== Trecho para leitura ==
****************************************
/CRÔNICA// A morte é apenas um detalhe


Carlos Motta

Lá pelos idos dos anos 80 do século passado, eu era feliz trabalhando num diário criado por um grupo de jornalistas, chamado "Jundiaí Hoje". Durou pouco, três anos apenas, mas fez muita coisa boa pela cidade, revelou talentos e deixou saudade em muita gente.

A redação do JH, além do pessoal de Jundiaí, contava com o reforço de alguns jornalistas da pesada, que moravam na cidade e trabalhavam no saudoso Jornal da Tarde, como Sandro Vaia, que chegou a diretor de Redação do Estadão, Sérgio Rondino, editor do JT e apresentador de telejornais da Band, e Ademir Fernandes, que passou pelo JT e pela Agência Estado. Dos três, apenas Rondino está vivo.
****************************************
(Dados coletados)
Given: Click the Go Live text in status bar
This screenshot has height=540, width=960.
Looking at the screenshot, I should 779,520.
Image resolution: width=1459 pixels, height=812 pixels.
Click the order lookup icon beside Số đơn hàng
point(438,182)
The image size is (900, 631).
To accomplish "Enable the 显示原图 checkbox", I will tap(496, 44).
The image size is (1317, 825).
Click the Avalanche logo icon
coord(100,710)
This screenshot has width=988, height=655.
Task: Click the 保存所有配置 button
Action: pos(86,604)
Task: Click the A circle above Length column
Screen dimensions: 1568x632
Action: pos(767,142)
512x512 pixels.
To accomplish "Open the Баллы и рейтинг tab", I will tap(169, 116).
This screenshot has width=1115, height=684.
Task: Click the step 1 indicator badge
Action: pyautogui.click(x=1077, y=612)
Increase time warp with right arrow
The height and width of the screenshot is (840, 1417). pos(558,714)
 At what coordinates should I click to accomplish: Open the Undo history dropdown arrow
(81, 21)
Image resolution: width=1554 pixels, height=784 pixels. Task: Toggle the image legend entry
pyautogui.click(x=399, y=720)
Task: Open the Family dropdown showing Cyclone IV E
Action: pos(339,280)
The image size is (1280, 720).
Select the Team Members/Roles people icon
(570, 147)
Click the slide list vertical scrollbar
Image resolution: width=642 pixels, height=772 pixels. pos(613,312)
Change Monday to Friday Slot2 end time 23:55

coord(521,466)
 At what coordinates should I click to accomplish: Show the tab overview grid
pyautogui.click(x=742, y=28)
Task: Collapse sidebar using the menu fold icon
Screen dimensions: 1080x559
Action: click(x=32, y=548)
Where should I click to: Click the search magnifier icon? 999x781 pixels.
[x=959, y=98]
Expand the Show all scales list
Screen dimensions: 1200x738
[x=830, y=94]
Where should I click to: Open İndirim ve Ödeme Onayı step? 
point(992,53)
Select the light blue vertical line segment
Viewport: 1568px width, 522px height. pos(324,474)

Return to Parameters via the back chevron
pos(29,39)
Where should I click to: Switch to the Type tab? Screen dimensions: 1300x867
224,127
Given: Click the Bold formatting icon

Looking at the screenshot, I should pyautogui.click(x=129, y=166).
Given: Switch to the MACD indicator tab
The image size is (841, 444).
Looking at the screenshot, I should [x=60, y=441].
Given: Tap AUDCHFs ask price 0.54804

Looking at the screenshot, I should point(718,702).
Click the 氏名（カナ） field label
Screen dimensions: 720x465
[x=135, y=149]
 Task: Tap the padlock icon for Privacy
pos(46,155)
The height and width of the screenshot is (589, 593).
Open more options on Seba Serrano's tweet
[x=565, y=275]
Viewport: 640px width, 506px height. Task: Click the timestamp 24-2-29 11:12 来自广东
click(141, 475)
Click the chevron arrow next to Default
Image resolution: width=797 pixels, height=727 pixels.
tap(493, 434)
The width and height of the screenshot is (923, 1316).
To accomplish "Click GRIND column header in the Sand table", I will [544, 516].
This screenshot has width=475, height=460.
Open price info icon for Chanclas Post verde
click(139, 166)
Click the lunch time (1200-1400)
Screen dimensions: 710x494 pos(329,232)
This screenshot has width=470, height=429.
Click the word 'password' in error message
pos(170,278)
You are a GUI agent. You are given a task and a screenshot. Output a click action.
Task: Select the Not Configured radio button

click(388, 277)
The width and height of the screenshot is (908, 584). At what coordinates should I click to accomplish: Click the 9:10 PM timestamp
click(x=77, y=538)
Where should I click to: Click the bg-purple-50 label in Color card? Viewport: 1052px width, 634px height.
****************************************
== Tarefa proposta ==
Transcreva da crônica sobre o Jundiaí Hoje tudo o que vai desde "Carlos Motta" até "em muita gente.". Os dados reunidos acima são um material à parte, independente da crônica.

== Resposta ao problema ==
Carlos Motta

Lá pelos idos dos anos 80 do século passado, eu era feliz trabalhando num diário criado por um grupo de jornalistas, chamado "Jundiaí Hoje". Durou pouco, três anos apenas, mas fez muita coisa boa pela cidade, revelou talentos e deixou saudade em muita gente.